Engineering intrinsic factors lead to pleiotropic fitness trade-offs.
We next assessed whether the global regulatory elements identified through our network analysis would benefit our best designs (araA-B-D under GAL1-10-7p and XYLA*3-XKS1 under GAL1-7p). Deleting each of the 8 genes in this strain did not result in any improvements over the parental strains (Fig. 6A). Here too, we could explore a combinatorial deletion of ALE strategy to enhance growth rate. However, given that each strain with had already attained aerobic growth rate equivalent to the maximum described for this yeast on glucose and galactose (0.22 h− 1 – 0.25 h− 1), with high biomass yields and short lag, we expect that improvements would be insignificant.

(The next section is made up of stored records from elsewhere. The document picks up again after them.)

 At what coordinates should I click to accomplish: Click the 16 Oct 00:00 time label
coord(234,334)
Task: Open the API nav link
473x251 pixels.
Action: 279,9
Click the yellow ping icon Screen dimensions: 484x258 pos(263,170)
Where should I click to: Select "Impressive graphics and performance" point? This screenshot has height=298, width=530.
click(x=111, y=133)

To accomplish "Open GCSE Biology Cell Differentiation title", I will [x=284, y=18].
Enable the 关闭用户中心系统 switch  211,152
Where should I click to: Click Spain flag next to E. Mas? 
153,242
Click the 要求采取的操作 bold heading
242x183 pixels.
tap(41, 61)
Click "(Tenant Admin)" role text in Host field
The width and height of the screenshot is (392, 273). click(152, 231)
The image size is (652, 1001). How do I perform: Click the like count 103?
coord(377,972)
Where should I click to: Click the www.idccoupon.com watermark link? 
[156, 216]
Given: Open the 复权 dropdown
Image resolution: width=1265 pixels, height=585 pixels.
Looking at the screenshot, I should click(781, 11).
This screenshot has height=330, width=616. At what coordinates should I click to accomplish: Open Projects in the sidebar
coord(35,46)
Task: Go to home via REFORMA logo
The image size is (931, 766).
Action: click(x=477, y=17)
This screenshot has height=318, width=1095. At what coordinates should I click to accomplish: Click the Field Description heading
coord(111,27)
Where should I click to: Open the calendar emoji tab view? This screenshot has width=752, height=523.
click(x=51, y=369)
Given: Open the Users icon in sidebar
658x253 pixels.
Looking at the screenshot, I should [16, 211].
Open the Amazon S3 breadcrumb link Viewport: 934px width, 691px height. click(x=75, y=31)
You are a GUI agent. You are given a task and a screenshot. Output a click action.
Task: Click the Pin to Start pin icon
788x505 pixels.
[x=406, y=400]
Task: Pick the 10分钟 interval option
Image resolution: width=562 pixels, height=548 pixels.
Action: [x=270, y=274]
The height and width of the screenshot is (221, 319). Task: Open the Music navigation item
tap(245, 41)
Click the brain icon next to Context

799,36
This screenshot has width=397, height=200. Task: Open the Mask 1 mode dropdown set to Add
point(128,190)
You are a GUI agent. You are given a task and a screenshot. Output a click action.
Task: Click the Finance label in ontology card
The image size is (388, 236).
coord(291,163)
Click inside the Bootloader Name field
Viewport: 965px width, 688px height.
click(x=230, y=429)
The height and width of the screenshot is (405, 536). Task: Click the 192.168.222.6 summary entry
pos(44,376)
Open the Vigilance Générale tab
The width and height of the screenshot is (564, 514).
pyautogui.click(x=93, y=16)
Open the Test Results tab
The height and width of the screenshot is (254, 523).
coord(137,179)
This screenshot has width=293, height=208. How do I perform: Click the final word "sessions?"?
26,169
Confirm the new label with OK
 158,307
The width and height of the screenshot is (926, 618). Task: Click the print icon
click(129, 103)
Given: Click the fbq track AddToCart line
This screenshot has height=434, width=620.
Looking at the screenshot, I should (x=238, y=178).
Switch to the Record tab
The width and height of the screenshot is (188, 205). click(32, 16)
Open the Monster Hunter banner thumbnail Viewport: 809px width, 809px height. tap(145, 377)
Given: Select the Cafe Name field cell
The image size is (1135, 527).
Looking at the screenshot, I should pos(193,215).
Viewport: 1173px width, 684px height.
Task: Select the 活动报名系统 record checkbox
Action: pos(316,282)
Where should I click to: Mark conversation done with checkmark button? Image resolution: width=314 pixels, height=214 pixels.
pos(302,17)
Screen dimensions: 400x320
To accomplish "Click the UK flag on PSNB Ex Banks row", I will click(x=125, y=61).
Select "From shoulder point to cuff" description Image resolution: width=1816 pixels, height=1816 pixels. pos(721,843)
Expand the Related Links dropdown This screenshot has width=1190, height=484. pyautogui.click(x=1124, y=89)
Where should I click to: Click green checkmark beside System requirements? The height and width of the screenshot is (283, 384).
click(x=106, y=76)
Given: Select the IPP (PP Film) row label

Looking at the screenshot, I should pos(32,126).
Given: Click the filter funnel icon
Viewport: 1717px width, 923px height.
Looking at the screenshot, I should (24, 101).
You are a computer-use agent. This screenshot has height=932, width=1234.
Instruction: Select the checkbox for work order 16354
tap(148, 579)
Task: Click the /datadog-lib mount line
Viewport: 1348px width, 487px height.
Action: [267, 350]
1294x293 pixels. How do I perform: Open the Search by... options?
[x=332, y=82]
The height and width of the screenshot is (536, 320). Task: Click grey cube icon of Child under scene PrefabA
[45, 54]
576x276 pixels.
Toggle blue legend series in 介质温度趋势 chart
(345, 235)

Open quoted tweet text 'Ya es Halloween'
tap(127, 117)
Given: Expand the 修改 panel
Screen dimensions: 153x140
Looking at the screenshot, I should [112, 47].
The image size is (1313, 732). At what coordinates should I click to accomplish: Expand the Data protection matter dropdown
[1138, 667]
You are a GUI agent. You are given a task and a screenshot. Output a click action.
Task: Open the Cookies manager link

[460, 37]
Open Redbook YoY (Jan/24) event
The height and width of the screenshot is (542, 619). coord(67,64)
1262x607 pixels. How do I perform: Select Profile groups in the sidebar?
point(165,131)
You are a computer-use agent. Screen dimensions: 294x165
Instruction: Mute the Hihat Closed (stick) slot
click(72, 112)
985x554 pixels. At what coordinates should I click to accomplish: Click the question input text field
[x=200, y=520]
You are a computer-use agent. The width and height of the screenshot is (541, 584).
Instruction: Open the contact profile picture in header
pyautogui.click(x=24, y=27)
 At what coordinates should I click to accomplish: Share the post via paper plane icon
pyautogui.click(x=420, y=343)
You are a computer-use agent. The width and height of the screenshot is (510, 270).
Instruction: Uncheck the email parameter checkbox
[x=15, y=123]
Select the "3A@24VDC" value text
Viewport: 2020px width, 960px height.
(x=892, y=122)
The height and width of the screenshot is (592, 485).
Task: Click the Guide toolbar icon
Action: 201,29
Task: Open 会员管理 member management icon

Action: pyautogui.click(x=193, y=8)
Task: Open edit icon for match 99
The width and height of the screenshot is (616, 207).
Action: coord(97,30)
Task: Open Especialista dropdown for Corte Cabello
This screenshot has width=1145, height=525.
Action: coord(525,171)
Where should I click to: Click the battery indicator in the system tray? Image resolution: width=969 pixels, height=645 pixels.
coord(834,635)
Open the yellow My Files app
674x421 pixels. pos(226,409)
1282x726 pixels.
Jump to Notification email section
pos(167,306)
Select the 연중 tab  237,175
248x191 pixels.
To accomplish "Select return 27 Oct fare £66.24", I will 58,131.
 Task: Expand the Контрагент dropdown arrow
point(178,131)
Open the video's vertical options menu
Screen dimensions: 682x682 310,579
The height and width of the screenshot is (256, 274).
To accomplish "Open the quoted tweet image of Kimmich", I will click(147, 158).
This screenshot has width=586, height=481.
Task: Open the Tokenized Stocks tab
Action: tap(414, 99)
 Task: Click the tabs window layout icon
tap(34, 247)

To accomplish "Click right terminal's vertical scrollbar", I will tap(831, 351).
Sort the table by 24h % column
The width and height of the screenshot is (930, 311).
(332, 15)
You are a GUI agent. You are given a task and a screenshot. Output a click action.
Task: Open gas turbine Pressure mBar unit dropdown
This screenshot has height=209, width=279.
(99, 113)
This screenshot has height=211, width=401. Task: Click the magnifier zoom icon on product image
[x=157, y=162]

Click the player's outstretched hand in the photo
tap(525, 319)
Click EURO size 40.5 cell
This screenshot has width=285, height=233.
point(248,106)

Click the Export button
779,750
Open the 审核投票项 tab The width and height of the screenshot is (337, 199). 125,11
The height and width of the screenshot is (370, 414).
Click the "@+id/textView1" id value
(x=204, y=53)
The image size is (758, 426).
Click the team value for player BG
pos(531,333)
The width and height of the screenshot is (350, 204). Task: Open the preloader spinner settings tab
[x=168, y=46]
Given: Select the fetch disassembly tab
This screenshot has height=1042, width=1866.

One consideration not yet accounted for is the suitability these strains for bioprocessing and their resilience to growth inhibitors found in lignocellulosic hydrolysates. Given that all deletion targets are highly-connected genes that control key cellular processes, we were concerned that dysregulation major networks may lead to undesirable pleiotropic effects. Since resilience against stress is a complex phenotype, often requiring concerted response from gene networks, we tested the fitness of all single KO strains on bioprocessing relevant stressors – individually, and in combination (Fig. 6B-E). Using parental strain as reference, we observed that performance of strains under stress was highly context dependent. For example, in sucrose medium, all deletions lost fitness in single or mixed inhibitor cultures (Fig. 6C, E). Conversely, on arabinose (with GAL regulon activated), certain KO strains had improved tolerance to stressors (e.g., ΔTEC1, ΔMET28) (Fig. 6D, F). ΔGLN3 has previously been shown to improve fitness under isobutanol stress (23); however, in our study, it was less fit than the parental strain under all stress conditions. Interestingly, it did demonstrate improved growth rate in a sub-optimal upstream metabolic design in arabinose (Fig. 4E) but lost that benefit in a more optimized design (Fig. 6C, E). Collectively, these results highlight that deleting genes to remodel expression profiles to enhance a single phenotype (e.g., growth rate on a non-native substrate) can lead to some improvements, but they are often accompanied by negative pleiotropic effects that make the strain less suitable for eventual bioprocessing applications.